GORDON WILLARD ALLPORT (Stati Uniti 1897-1967)
Gordon Allport considera la personalità come un’unità dinamica nella quale si coniugano fattori biologici, psicologici e sociali che si integrano armonicamente a formare un’individualità unica e irripetibile. Tale individualità non è rigida ma è sempre in divenire nel senso che essa è sempre in crescita e alla ricerca di differenziazioni e integrazioni. Perciò Allport ritiene che non si deve studiare i fattori che accomunano gli individui, ma quelli che li differenziano ed individua nella personalità dei tratti comuni a tutti gli individui dovuti alle influenze sociali e dei tratti personali unici e diversi per ogni singolo individuo. I tratti sono delle unità di base che formano dei sistemi neuropsichici che racchiudono in sé tutte le caratteristiche della personalità e spiegano le regolarità nel comportamento di una persona nelle situazioni e nel tempo.
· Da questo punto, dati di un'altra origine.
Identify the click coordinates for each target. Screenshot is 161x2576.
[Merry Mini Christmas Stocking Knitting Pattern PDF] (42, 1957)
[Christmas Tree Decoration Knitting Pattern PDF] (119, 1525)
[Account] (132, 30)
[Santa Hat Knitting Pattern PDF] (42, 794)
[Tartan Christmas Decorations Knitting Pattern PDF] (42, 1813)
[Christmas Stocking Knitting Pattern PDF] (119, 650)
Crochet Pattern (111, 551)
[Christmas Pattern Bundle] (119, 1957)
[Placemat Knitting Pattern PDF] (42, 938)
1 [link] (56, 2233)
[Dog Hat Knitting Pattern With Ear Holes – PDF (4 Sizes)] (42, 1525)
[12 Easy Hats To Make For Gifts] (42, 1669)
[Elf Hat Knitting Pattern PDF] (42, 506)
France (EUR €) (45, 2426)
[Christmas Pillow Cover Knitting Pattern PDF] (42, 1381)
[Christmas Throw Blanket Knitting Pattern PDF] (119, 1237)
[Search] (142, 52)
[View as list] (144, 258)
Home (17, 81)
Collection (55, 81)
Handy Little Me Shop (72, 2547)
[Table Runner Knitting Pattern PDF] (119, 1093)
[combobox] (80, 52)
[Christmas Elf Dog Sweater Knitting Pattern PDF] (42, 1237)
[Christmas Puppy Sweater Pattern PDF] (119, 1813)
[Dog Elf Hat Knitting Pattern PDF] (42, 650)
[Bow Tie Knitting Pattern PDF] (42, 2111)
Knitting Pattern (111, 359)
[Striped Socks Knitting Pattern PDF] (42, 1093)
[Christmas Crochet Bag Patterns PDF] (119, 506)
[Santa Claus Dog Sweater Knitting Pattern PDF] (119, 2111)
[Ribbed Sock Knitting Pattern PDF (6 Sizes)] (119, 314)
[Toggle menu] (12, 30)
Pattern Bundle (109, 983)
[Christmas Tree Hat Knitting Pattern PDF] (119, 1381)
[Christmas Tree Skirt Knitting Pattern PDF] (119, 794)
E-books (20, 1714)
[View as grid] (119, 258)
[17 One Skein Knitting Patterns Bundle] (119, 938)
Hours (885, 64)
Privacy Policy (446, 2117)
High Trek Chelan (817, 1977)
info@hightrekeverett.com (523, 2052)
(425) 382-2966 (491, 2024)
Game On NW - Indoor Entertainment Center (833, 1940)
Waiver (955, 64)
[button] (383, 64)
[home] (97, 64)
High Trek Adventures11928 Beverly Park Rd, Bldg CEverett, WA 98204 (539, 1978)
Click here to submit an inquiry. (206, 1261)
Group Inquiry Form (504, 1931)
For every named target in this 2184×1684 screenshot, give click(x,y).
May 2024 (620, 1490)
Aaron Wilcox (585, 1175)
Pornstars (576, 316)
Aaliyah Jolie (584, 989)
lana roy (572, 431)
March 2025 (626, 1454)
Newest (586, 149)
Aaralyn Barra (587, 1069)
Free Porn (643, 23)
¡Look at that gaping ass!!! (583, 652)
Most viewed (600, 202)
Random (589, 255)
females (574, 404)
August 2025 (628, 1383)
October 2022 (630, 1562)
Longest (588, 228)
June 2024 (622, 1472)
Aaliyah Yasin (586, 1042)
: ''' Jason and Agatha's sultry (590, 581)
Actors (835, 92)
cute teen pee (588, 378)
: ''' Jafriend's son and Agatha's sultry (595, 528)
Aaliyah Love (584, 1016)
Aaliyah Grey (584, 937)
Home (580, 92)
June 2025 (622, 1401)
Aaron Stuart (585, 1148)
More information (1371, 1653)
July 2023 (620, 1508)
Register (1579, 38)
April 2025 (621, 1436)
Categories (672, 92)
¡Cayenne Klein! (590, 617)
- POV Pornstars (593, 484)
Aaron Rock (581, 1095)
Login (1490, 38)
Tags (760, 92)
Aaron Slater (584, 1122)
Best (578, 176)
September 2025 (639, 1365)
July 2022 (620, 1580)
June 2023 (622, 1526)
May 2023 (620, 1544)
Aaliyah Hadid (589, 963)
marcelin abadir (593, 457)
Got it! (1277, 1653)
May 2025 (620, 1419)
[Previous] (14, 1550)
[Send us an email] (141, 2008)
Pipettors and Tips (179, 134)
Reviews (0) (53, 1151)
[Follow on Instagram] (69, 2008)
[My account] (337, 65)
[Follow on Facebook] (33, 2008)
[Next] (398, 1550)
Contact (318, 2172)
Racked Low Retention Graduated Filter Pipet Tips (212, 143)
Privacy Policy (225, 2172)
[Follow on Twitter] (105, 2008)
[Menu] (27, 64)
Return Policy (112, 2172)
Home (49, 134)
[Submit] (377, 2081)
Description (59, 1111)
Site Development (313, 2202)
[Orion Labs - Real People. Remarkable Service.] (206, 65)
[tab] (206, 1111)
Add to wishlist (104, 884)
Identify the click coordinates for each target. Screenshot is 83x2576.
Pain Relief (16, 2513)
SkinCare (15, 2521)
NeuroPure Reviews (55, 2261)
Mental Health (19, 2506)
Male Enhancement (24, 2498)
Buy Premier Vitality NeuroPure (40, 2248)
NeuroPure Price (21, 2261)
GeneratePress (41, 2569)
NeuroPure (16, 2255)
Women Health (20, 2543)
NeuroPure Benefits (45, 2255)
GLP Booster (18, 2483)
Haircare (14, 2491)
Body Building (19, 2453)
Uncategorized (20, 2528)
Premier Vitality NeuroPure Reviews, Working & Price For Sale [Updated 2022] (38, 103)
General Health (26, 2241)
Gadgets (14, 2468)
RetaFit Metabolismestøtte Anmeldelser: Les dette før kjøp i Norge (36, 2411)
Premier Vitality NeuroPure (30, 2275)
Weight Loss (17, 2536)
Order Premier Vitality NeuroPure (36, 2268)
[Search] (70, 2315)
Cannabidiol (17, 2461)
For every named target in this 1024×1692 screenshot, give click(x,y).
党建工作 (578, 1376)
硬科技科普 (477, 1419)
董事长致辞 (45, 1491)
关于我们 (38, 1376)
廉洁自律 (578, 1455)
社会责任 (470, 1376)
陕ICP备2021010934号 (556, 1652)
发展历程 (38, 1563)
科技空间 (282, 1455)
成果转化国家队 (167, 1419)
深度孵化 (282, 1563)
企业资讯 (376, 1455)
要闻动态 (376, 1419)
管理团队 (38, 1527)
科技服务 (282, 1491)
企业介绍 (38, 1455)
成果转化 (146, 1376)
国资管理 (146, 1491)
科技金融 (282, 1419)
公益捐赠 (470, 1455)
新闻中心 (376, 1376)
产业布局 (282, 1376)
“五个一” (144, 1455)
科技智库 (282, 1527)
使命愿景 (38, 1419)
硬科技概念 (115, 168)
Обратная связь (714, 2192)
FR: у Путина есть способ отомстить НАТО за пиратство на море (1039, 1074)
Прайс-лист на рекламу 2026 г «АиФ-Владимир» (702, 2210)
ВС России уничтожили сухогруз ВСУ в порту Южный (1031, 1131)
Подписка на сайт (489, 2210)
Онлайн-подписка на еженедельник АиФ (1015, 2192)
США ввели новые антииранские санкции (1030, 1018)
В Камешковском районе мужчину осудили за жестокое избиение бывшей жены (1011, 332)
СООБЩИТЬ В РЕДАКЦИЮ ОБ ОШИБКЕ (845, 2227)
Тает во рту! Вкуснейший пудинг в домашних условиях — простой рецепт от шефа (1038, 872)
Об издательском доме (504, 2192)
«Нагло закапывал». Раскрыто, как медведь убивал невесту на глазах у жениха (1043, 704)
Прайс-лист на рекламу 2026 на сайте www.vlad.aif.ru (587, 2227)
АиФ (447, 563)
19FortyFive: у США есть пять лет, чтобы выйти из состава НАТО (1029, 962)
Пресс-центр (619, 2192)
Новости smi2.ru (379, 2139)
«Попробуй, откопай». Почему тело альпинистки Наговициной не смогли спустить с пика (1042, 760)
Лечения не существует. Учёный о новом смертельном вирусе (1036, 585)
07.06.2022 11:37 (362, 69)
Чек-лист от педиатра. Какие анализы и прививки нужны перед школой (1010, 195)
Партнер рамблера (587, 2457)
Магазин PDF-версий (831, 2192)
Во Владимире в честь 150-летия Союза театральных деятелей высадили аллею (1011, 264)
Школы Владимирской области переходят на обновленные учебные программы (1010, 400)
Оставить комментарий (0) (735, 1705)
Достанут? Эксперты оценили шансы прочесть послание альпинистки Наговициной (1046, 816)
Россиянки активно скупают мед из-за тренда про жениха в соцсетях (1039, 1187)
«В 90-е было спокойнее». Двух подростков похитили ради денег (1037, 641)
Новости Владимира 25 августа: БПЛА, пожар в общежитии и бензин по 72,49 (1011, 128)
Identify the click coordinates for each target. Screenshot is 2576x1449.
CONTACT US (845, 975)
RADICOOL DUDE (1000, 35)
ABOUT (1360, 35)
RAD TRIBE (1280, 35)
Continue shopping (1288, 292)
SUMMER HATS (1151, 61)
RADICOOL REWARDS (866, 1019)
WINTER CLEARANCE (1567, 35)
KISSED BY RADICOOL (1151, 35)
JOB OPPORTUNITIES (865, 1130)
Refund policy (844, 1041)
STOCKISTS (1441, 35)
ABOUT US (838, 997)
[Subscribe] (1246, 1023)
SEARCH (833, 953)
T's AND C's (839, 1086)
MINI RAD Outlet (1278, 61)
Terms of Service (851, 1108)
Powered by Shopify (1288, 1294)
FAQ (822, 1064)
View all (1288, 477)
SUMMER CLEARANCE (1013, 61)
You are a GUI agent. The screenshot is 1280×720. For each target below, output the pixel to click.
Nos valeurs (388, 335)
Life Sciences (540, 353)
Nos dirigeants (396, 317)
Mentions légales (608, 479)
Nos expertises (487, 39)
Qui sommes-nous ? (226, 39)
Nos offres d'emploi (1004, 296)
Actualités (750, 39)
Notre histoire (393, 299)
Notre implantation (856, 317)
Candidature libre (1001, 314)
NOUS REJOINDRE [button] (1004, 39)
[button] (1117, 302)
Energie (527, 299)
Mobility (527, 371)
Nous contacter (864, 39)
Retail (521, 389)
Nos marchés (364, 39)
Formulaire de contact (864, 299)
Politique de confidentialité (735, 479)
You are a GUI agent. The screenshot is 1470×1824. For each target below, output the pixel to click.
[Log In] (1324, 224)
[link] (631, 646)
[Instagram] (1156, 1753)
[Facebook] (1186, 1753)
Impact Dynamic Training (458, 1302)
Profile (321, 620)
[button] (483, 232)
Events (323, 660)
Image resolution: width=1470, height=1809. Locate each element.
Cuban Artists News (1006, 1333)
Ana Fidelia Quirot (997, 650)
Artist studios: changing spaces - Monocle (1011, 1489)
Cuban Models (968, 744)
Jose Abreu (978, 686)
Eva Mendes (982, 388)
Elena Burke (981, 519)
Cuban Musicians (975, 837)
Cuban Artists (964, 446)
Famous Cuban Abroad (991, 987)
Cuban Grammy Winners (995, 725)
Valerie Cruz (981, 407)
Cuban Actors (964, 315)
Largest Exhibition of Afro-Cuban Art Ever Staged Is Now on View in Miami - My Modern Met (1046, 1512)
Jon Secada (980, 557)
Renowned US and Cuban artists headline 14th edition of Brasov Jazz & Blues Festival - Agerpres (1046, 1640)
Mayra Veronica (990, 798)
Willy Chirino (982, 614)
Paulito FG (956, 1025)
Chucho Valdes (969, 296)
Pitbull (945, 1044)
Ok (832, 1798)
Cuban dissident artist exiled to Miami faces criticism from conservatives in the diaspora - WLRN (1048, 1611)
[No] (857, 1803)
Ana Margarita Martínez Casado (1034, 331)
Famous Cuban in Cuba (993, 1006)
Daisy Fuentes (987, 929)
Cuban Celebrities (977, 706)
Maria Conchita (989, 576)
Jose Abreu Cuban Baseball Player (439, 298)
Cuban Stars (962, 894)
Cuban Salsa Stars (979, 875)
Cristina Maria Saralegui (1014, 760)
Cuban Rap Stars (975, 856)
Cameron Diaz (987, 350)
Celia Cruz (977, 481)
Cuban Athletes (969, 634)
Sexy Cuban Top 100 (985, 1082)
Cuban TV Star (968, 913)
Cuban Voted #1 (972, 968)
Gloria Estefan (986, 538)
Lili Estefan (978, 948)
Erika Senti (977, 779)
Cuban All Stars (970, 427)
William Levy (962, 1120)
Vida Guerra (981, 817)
L’autore li suddivide in tre tipologie: tratti cardinali che sono quelli più forti e invasivi che si manifestano in tutti i comportamenti; tratti centrali che sono quelli che svelano l’essenza del soggetto e si manifestano in certi suoi comportamenti; tratti secondari che sono meno evidenti e generalizzati perché si manifestano solo in circostanze particolari. Importanti sono le situazioni che fanno emergere o fanno inibire certi tratti. Allport si è dedicato anche al pregiudizio illustrando i meccanismi che stanno alla base di questo fenomeno. Egli ritiene che esso nasce dalla naturale necessità della mente di semplificare, classificare e categorizzare la realtà così da poter operare delle generalizzazioni. Tra esse vi sono appunto gli stereotipi e i pregiudizi, che portano a giudicare una persona attribuendole caratteristiche del concetto generale che si possiede rispetto al gruppo o alla categoria a cui appartiene, invece che per le sue caratteristiche personali. Ciò che trasforma uno stereotipo in un pregiudizio è la sua connotazione negativa che può manifestarsi in atteggiamenti di carattere ostile. Allport ritiene che per comprendere la natura del pregiudizio si devono analizzare le condizioni socio-culturali dell’individuo che fanno nascere in lui un bisogno personale di attribuire certi pregiudizi che poi condivide e ritrova nel gruppo di appartenenza; perciò aspetti personali e sociali si intrecciano e fanno nascere o rafforzare il pregiudizio.
L’EDUCATORE: L’educatore deve saper cogliere quali sono i tratti personali dell’individuo che nel suo lavoro è utile vedere come predisposizioni e tendenze su cui lavorare, sia per incentivarli se positivi oppure per inibirli se negativi. L’educatore deve evitare di applicare pregiudizi anzi deve cercare di accorgersi quando questi lo condizionano e al limite usarli solo per cercare di comprendere la realtà dei soggetti, ma nel suo lavoro operativo di supporto questi non devono interferire perché concentrato solo sulla crescita del soggetto.
IN SINTESI: L’educazione deve considerare sempre la personalità dei soggetti mai come stabile ma come qualcosa che è sempre in trasformazione e perciò deve evitare ogni forma di pregiudizio o etichettamento e lavorare per favorire il cambiamento e la ricerca di Sè.